Protect Your Deleted Data
Having been given a bunch of PCs from a dentist, to be passed on to needy second owners, the first thing that came to mind was data security. Each PC had a copy of the dentist’s client database, and that had to be removed. More to the point, it had to be permanently removed.
One way of doing this is to strip out the hard drives and destroy them. New hard drives can be put in, and Windows reinstalled. However, that is a little wasteful, costly and takes a not-insignificant block of time.
Instead, I looked for some way to shred the files on the hard drives, and I discovered an excellent Open Source tool for doing this – Eraser.
Now, it is worth describing what the actual problem is here, because it is not obvious. When a file is deleted on Windows, it gets moved to the recycle bin. That means it does not actually get deleted, but instead just gets moved out of the way. At any time you can restore those deleted files.
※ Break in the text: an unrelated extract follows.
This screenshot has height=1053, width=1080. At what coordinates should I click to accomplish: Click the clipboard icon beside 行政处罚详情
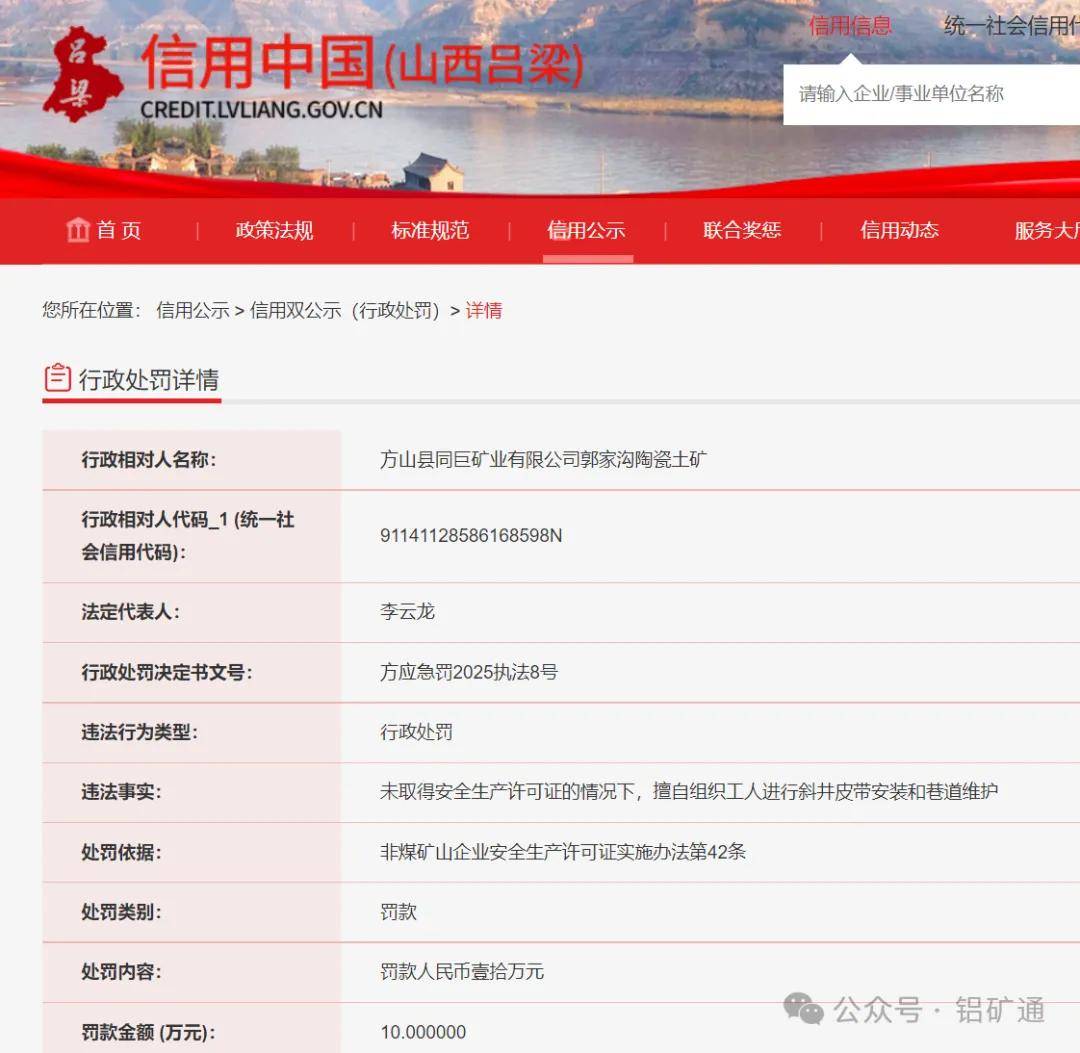(58, 379)
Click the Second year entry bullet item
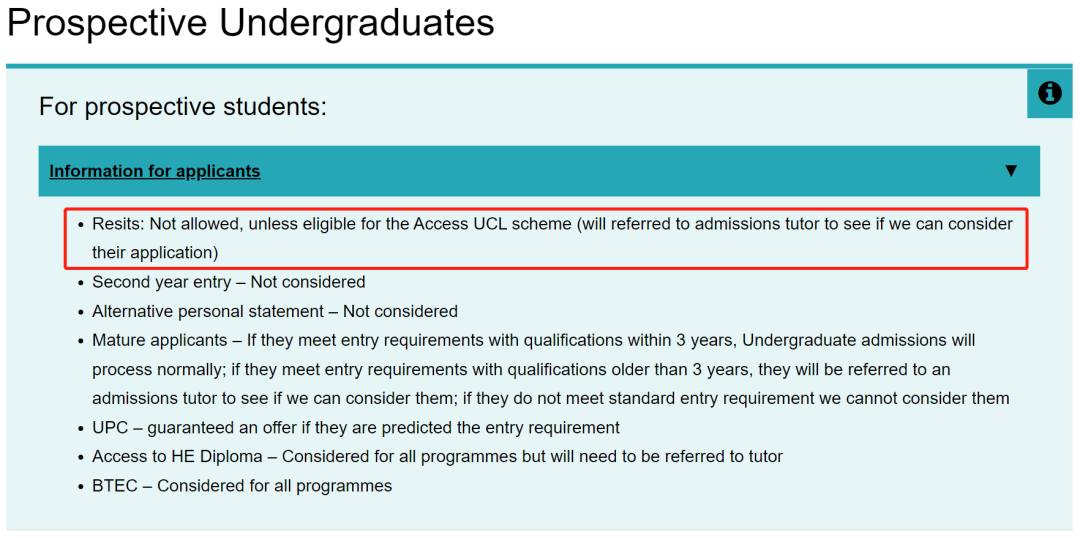Image resolution: width=1080 pixels, height=538 pixels. (229, 282)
The recycle bin can be cleaned out or emptied and that will delete the files completely. However, it does not erase the data in the files – the data is still there, and anybody with the technical know-how can recover that data from those files. How can that be?
Files stored on a hard disk consist of two parts: the data and a name in a folder. The name points to the data like an index card in [an older] library points to where a book can be found. Just as you would be able to rip up the index card without the book disappearing from the library, you can remove the name of a file without its data disappearing. All that happens when you delete a file is that the name is removed from its folder, but the data is still there.
The hard disk area where the data is stored is marked by Windows as “free”, so it will eventually get over-written, but there is no guarantee for how quickly this will happen.
So what can be done? This is where Eraser comes in. What Eraser will do is shred the file contents by overwriting it with rubbish – random characters. The idea is that once this is done, there will be no evidence left of the file contents. You can tell Eraser to erase files and folders that currently exist, or you can tell it to go through all the hard disk that is marked as empty, and shred every byte of that disk.
That is what I am doing with the dentist’s machines, and I am now happy that client’s personal details will not get out in the wrong hands.
This subject does go a lot deeper than this when you look at forensic security. For example, data that has sat on a hard disk for a long time, can “sink” deeper into the disk surface and be recoverable by some organisations, even after it has been over-written. However, considering the specialist equipment and skills needed to do that, I can’t see dental records being worth that much effort.
If you do use Eraser, do make a donation. Even a couple of pounds or dollars will help to support this great project.